Despite a valiant effort by Barba, Chris is not guilty of felony rape and misdemeanor forcible touching. He does get dinged for first-degree sexual misconduct, which means he goes on the registry. The verdict nearly touches off a brawl amongst the parents, and occasions a pleading "I'm sorry. ...Chris!" from Abby, from which I guess we're to infer that the situation is muddier than even we can know, like, we do get it.
The Owen Labrie/St. Paul's "senior salute" case, I'm guessing, but I doubt this sort of club/competition is all that rare.
Chris bragged on social media that he'd had sex with Abby, whereas Labrie downplayed it a bit afterwards but used social media and texting to seduce his victim, so the "inconsistent behavior from the woman" defense both cases opt for is coming before the assault in the Labrie case, versus after it on SVU. Other than that, minimal changes.
Elizabeth Marvel as Rita Calhoun is usually behind the defense table, and Liv is still, erm, livid at Calhoun for representing Greg Yates, but Calhoun's friends with Abby's mom from when they went to St. Fauxl's, so she's advocating for Abby here. Sean Grandillo as Chris is a relative newbie. The biggest guest-star gun is "Dr." Bill Irwin, and the only thing he's "guilty" of is not buying Liv's put-me-in-coach shit.
Marvel; Delaney Williams as defense counsel; Aida Turturro as the trial judge; Charlie Ray as Abby has appeared on an SVU before, the one with the paw tattoos, and she's very good here; each of the kids' moms has notched a few Motherships and CIs; John Hickok, Chris's dad, whose IMDb entry is almost entirely L&Os, is probably best known for being the doctor who mercy-killed the kid in the Heather Matarazzo episode.
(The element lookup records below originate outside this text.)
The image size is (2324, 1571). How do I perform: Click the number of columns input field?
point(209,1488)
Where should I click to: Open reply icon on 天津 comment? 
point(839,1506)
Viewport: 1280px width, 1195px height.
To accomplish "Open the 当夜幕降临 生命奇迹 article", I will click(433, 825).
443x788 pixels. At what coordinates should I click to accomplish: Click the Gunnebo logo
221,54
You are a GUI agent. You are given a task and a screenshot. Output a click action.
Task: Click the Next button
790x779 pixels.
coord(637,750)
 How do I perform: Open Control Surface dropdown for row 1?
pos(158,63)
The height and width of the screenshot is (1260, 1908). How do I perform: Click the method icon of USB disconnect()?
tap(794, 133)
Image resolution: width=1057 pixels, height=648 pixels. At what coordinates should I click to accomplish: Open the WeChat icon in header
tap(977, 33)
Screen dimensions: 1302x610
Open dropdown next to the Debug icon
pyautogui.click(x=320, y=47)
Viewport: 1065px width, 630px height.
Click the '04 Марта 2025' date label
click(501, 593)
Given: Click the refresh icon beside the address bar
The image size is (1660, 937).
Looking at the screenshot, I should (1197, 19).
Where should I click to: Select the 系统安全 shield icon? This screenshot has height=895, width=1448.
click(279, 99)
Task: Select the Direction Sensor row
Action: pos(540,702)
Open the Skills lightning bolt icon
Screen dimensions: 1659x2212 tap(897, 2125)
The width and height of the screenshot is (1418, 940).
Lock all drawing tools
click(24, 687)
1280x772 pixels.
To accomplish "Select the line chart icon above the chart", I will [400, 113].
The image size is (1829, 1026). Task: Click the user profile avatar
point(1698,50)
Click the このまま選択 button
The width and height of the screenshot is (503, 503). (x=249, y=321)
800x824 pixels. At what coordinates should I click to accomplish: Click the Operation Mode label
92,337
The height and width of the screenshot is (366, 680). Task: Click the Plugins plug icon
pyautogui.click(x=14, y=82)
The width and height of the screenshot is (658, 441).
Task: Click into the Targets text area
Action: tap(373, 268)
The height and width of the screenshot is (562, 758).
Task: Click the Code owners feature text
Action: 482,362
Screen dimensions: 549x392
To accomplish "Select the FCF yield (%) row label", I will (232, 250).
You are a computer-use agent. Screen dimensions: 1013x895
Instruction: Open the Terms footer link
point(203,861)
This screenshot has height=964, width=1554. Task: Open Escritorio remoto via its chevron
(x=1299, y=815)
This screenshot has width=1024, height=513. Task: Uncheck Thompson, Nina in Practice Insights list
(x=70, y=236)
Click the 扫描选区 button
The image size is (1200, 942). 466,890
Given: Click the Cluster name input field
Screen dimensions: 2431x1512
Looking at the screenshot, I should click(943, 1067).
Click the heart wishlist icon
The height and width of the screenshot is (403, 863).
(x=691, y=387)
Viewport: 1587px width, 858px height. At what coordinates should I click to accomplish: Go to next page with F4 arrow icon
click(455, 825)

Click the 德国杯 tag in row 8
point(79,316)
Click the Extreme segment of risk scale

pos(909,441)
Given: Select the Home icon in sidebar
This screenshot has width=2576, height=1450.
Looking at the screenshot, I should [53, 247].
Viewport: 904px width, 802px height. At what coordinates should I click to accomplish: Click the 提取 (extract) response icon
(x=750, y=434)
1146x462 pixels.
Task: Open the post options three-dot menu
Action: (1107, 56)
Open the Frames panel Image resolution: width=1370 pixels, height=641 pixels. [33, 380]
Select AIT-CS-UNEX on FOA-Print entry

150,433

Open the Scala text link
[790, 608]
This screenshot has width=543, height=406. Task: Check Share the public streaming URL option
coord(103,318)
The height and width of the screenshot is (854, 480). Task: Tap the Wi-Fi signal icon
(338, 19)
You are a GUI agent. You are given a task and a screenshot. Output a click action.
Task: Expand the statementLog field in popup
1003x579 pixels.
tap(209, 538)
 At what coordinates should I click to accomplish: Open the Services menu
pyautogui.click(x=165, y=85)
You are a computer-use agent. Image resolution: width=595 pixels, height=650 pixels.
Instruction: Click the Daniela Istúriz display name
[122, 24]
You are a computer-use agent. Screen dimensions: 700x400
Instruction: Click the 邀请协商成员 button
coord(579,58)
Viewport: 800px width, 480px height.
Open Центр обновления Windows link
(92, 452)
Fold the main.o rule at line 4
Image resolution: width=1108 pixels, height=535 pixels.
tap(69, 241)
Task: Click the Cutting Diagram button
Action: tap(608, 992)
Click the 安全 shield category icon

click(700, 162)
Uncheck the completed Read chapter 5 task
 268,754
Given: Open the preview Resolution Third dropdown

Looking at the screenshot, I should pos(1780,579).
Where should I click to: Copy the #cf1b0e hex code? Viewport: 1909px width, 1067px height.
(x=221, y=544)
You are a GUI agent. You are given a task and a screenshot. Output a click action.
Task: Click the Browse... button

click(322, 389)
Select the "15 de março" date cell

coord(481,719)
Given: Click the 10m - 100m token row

I didn't know you could use "he came on my dress" in this context at 9 PM, but guess what. "It wasn't really getting in" and "he put a finger inside me" don't necessarily belong in mid-primetime either.
Everyone's acting like Calhoun stepped over Alex Cabot's dead body to become a one-time victim's advocate
but aside from a renewed commitment on the writers' part to shitting on Carisi -- giving him that tactless line about how miserable his sister was having to come off mat leave; giving Barba an "even a broken clock" snap when Carisi's correct on a point of law, like, can we not fucking be done with this? The sell-by on this from-the-planet-Bumblor-18 horseshit was May of 2015, so STOP IT -- everyone's basically within bounds.
Benson, because it's her first case back after her most recent imperilment, and because she has a future teenage boy, and because the local squad effed up the report, and because Benson; Barba, because the case is impossible; Calhoun, because old friends.
Thankgodfully snaps at Chris's parents to let Chris talk instead of making shit worse for him by speaking for him; makes this face when the Nos Messis Cerasa list is unveiled:
Rollins only gets six weeks of mat leave, though she could take a year off unpaid, and it's interesting how everyone just sighs when Dodds Jr. mentions this instead of verbally beating him about the face and head with a sockful of dimes like they would have if CARISI had said it. Oh, wait, by "interesting" I really meant "bullshit." Liv is still having nightmares and flashbacks, but that's nothing new, she tells Dr. Bill Irwin, who's like, maybe you should just quit, because other people can in fact do the job if you choose not to, but Narcissismama ain't trying to hear that. Counselor Buchanan is apparently in some financial trouble.